** Opening EXTRACTED DATA block **

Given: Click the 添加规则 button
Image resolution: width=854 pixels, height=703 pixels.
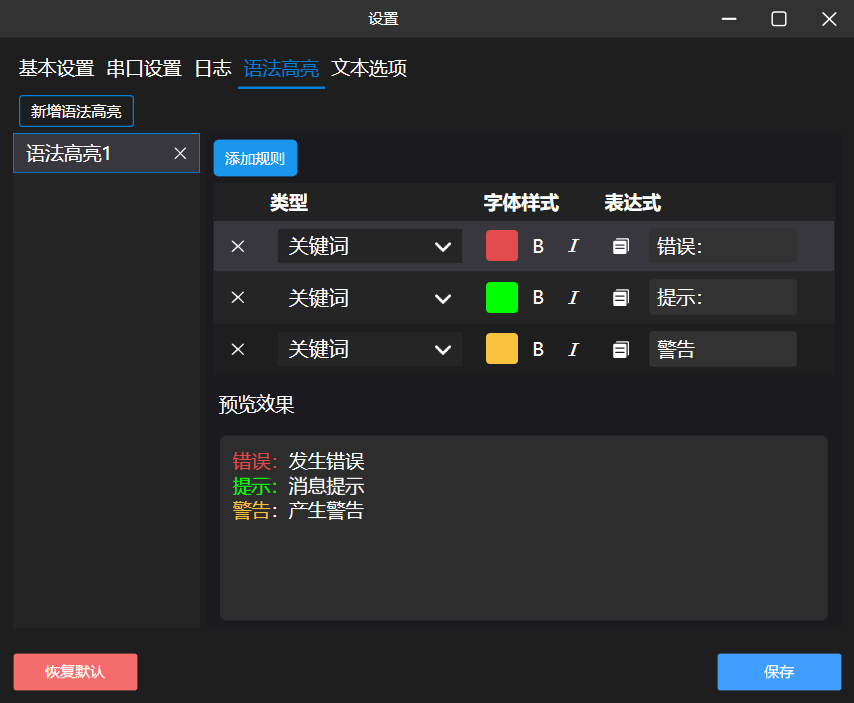Looking at the screenshot, I should [x=255, y=158].
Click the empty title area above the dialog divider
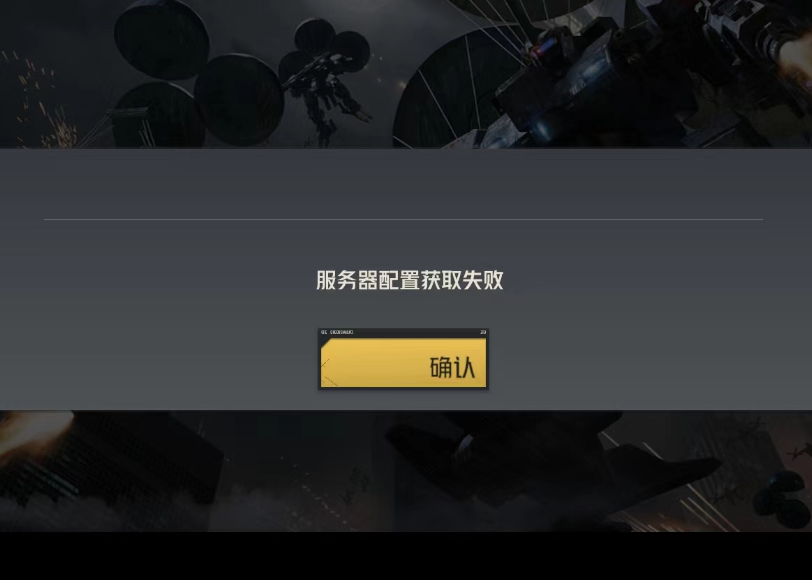The width and height of the screenshot is (812, 580). [x=403, y=184]
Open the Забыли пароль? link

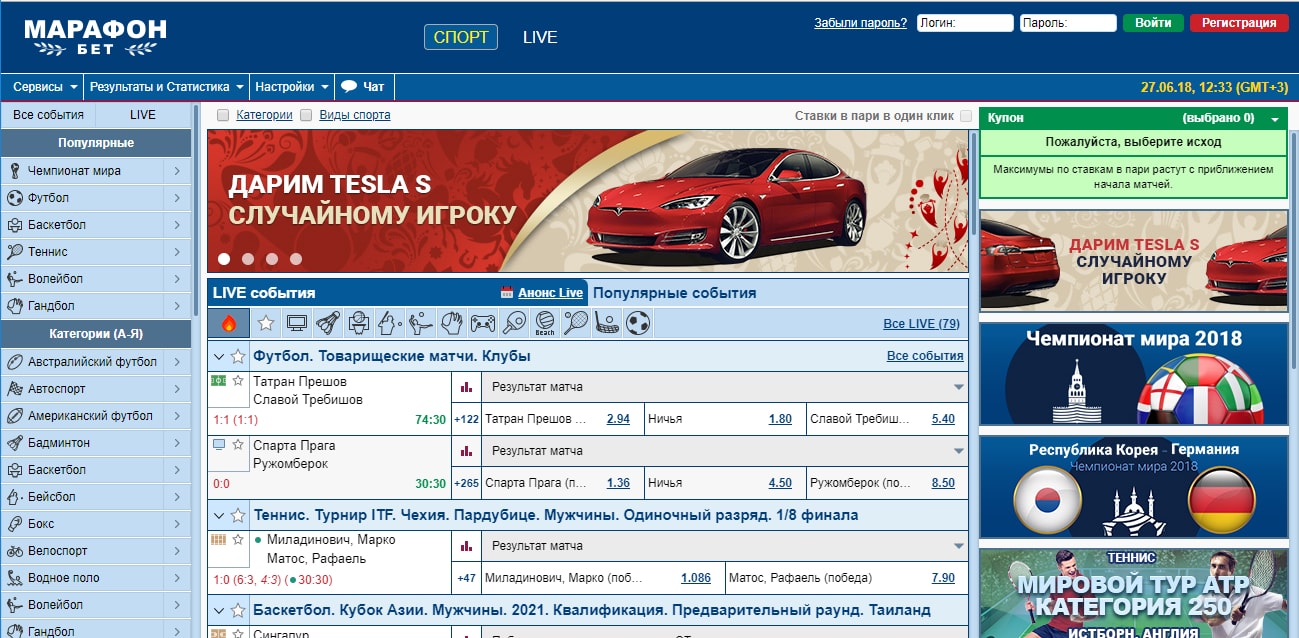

** Closing EXTRACTED DATA block **

▶ _WHAT IS REQUIRED_:
For each record above, write out its text exactly and skip any picture.

▶ _YOUR RESPONSE_:
Given: Click the 添加规则 button
Image resolution: width=854 pixels, height=703 pixels.
Looking at the screenshot, I should [x=255, y=158].
Click the empty title area above the dialog divider
The width and height of the screenshot is (812, 580). [x=403, y=184]
Open the Забыли пароль? link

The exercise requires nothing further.